Given a binary tree, you need to find the length of Longest Consecutive Path in Binary Tree.

Especially, this path can be either increasing or decreasing. For example, [1,2,3,4] and [4,3,2,1] are both considered valid, but the path [1,2,4,3] is not valid. On the other hand, the path can be in the child-Parent-child order, where not necessarily be parent-child order.

Example 1:

Input:

        1
       / \
      2   3

Output:
 2

Explanation:
 The longest consecutive path is [1, 2] or [2, 1].

Example 2:

Input:

        2
       / \
      1   3

Output:
 3

Explanation:
 The longest consecutive path is [1, 2, 3] or [3, 2, 1].

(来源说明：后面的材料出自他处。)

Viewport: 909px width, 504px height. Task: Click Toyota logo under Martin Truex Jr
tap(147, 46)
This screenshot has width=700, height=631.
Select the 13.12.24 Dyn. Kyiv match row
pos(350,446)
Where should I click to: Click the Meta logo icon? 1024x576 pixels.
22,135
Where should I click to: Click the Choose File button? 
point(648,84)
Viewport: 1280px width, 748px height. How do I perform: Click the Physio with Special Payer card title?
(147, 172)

Note:All the values of tree nodes are in the range of [-1e7, 1e7].

思路分析

这道题是Binary Tree Longest Consecutive Sequence的延伸，主要的思想是一样的，就是用DFS来实现，下面的注释的code就是被优化的地方

//Definition for a binary tree node.
public class TreeNode {
    int val;
    TreeNode left;
    TreeNode right;
    TreeNode(int x) { val = x; }
}

class Solution {
    public int longestConsecutive(TreeNode root) {
        if (root == null) return 0;
        int[] result = new int[1];
        dfs(root, result);
        return result[0];
    }
    public int[] dfs(TreeNode root, int[] result){
        if (root == null) return new int[]{0, 0};
        int[] left = dfs(root.left, result);
        int[] right= dfs(root.right, result);
        int increaseLcs=1, decreaseLcs=1;

        if(root.left!=null && root.val+1 == root.left.val) left[0]++;
        else left[0] = 1;
        if(root.right!=null && root.val+1 == root.right.val) right[0]++;
        else right[0] = 1;
        if(root.left!=null && root.val-1 == root.left.val) left[1]++;
        else left[1] = 1;
        if(root.right!=null && root.val-1 == root.right.val) right[1]++;
        else right[1] = 1;

        increaseLcs = left[0] > right[0]? left[0] : right[0];
        decreaseLcs = left[1] > right[1]? left[1] : right[1];
        /*
        int max1 = 0, max2 = 0;
        if (root.left!=null && root.val+1 == root.left.val && root.right!=null && root.val-1 == root.right.val) {
            max1 = left[0] + right[1] - 1;
        }
        if (root.left!=null && root.val-1 == root.left.val && root.right!=null && root.val+1 == root.right.val) {
            max2 = left[1] + right[0] - 1;
        }
        int max3 = Math.max(Math.max(max1, max2), Math.max(increaseLcs, decreaseLcs));
        */  <<<<< 这一段被注释掉的代码可以被increaseLcs+decreaseLcs-1所代替
        result[0] = Math.max(result[0], increaseLcs+decreaseLcs-1);
        return new int[]{increaseLcs, decreaseLcs};
    }
}